On my mother’s side several generations have suffered from psychiatric illnesses. My great-grandmother was diagnosed with ‘religious melancholia’ and was in and out of hospital, until ultimately dying in an asylum at the age of 61. She would prostrate herself in prayer for days at a time, refusing to eat until she began to hallucinate and hear voices. In past eras she might have been considered a visionary, or joined a strict religious order: think of the ‘anchorites’ of the Middle Ages, a majority of whom were women, who were literally walled up in small cells for a lifetime of prayer. But my great-grandmother had three children, a husband – she could only withdraw through madness.

Her condition might today be called ‘scrupulosity’, a form of obsessive compulsive disorder characterised by pathological guilt and the fear of divine judgement for perceived sins. But the word ‘melancholia’ also suggests depression and the hallucinations and voices something more. Recent research has found a significant genetic link between depression, bipolar disorder and schizophrenia*. My mother suffered from severe lifelong depression, and a young male cousin of hers hanged himself at sixteen in what was at the time passed off as an ‘accident’, suicide being illegal at the time, as well as a source of shame and opprobrium. Alzheimers disease, which also has strong links to depression, has affected three generations of my mother’s family, including her mother and her sister.

In my generation, one of my cousins has schizophrenia. She is the youngest daughter of the youngest daughter of the youngest daughter of my great-grandmother, who was herself a youngest daughter – it’s as though the illness has trickled down the female line to land in her lap, which sounds rather like a bad fairy-tale. Our understanding and labelling of mental illnesses keeps changing, as well as the degree of openness with which they are discussed, so I may well have other family members whose conditions remained secret or who I simply do not know about.

The recent science of epigenetics has begun exploring how what we experience can alter how our genes work, leading to changes in the brain and how we manage stress hormones.

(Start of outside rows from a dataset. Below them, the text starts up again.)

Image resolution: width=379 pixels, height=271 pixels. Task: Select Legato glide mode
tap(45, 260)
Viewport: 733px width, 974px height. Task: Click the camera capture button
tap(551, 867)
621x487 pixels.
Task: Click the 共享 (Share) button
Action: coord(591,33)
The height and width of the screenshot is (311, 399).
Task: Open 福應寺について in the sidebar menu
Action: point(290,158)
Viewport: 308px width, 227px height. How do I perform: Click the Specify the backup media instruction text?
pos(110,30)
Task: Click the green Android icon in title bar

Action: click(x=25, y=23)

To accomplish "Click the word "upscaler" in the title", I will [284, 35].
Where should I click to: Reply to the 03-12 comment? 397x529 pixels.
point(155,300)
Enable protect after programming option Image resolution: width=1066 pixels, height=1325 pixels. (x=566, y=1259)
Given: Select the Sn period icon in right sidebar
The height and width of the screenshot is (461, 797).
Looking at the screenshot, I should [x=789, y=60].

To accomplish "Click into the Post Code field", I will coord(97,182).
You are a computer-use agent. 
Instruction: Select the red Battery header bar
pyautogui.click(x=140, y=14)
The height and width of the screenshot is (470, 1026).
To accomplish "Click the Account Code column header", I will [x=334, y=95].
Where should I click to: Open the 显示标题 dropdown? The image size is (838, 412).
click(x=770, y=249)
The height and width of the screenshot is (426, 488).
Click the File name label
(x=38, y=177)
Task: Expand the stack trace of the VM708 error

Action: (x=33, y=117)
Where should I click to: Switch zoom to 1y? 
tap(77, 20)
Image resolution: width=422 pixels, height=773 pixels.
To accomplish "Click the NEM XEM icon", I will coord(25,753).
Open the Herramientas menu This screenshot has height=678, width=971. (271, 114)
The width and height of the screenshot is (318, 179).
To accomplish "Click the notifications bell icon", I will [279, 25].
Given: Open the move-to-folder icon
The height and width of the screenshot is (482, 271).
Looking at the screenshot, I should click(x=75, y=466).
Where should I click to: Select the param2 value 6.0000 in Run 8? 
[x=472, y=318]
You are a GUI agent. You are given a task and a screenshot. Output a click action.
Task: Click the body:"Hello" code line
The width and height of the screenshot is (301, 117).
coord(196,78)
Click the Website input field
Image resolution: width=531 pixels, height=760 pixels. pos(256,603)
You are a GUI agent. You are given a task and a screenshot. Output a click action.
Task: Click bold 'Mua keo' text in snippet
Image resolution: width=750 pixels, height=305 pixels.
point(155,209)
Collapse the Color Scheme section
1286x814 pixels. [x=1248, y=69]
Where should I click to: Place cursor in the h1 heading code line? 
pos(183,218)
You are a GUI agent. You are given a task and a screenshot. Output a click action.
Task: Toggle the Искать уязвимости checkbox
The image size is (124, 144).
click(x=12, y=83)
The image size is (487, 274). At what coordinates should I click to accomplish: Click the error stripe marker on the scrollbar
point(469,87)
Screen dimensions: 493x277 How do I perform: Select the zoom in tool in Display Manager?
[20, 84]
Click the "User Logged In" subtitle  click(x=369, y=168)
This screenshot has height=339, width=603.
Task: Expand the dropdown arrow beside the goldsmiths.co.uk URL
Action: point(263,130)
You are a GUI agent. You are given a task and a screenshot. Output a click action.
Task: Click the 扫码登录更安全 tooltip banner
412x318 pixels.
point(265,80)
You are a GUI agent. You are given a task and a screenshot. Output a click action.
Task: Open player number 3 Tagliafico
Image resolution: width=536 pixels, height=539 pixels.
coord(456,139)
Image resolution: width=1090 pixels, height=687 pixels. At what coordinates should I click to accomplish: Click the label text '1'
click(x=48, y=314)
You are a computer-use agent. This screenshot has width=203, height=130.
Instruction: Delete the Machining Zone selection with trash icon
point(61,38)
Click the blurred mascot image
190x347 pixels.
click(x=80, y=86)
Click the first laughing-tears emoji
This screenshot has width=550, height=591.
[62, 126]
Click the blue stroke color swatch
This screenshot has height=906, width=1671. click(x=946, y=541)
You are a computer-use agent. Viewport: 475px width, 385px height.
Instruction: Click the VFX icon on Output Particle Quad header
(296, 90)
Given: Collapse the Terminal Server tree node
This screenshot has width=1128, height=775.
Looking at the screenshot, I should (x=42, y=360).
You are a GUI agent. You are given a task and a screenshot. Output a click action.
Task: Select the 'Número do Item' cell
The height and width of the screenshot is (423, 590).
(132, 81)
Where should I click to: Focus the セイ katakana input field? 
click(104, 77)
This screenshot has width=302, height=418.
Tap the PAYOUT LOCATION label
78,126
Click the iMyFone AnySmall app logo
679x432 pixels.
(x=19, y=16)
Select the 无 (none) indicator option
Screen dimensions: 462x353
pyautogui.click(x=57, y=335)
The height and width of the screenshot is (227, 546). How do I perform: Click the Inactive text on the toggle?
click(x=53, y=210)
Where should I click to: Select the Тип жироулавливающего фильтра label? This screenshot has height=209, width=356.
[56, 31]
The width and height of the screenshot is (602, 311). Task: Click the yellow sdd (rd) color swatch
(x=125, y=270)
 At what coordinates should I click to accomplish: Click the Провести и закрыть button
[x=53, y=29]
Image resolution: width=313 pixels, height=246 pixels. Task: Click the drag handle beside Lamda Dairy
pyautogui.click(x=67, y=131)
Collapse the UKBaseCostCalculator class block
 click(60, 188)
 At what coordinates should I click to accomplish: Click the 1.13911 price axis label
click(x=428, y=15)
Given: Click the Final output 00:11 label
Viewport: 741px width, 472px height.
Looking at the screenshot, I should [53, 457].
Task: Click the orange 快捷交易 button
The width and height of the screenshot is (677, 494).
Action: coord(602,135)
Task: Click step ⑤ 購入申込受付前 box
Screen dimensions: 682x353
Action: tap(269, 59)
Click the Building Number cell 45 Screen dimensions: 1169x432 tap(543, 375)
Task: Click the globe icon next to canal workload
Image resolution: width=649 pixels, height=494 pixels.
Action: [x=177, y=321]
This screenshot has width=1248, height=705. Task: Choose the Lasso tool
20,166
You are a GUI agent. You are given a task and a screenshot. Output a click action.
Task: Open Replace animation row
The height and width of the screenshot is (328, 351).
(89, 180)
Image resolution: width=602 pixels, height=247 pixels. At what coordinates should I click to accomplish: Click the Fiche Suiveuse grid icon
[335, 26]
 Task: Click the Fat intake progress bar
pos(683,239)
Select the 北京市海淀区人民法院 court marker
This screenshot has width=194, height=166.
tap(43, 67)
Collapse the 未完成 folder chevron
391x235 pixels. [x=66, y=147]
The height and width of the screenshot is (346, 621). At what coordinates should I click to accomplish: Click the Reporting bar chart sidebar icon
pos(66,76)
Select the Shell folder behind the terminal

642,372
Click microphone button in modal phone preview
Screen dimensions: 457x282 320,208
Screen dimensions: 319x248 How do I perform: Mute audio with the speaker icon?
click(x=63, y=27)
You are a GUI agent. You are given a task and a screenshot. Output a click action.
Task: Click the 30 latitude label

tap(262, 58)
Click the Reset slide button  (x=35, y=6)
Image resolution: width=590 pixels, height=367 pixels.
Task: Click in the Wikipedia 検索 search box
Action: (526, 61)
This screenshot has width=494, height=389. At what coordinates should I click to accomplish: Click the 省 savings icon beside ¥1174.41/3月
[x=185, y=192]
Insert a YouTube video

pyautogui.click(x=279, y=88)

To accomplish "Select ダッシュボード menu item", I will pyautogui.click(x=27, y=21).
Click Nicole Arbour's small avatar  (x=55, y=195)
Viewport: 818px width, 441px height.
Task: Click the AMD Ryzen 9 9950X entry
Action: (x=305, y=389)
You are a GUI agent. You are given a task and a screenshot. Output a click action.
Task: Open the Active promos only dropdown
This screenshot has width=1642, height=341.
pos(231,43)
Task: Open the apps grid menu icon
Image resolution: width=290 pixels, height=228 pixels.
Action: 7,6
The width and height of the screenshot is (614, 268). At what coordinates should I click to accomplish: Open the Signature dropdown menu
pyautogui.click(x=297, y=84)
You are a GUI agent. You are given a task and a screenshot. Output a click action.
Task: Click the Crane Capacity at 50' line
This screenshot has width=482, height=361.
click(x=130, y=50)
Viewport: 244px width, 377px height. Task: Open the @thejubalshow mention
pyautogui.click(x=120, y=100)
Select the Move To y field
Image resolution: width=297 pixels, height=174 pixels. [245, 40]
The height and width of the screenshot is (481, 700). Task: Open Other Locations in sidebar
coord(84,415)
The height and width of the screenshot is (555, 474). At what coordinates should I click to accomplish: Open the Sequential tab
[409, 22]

It’s not yet conclusive whether or how that alteration is actually passed on to future generations through the DNA. What seems certain, however, is that trauma can be and often is passed on through the generations by psychological means, especially trauma that is unresolved or unacknowledged. How a parent responds to their child, how they respond to events, how they teach their child to respond – either deliberately or by unconscious example – all shape that child’s psychological development and how, in turn, they will parent their own offspring. Even trying to parent differently, as most of us attempt in one way or another, does not always alter the underlying pattern – as a friend once commented: ‘180 degrees from wrong is not necessarily right.’

You could argue that there is barely a family without trauma in its background: poverty, displacement, early death, loss of children, sexual or physical abuse – these are the stuff of human history and you don’t have to look very far to find them. Above all, in the past century, there is war, on a scale and of a magnitude unprecedented in history, and wars encompass all of the other kinds of trauma imaginable, and add plenty of their own. We are all children of war, in one way or another, whether or not our families were directly involved, and it is the cumulative effects of this trauma in my family and society that is the main subject of my book.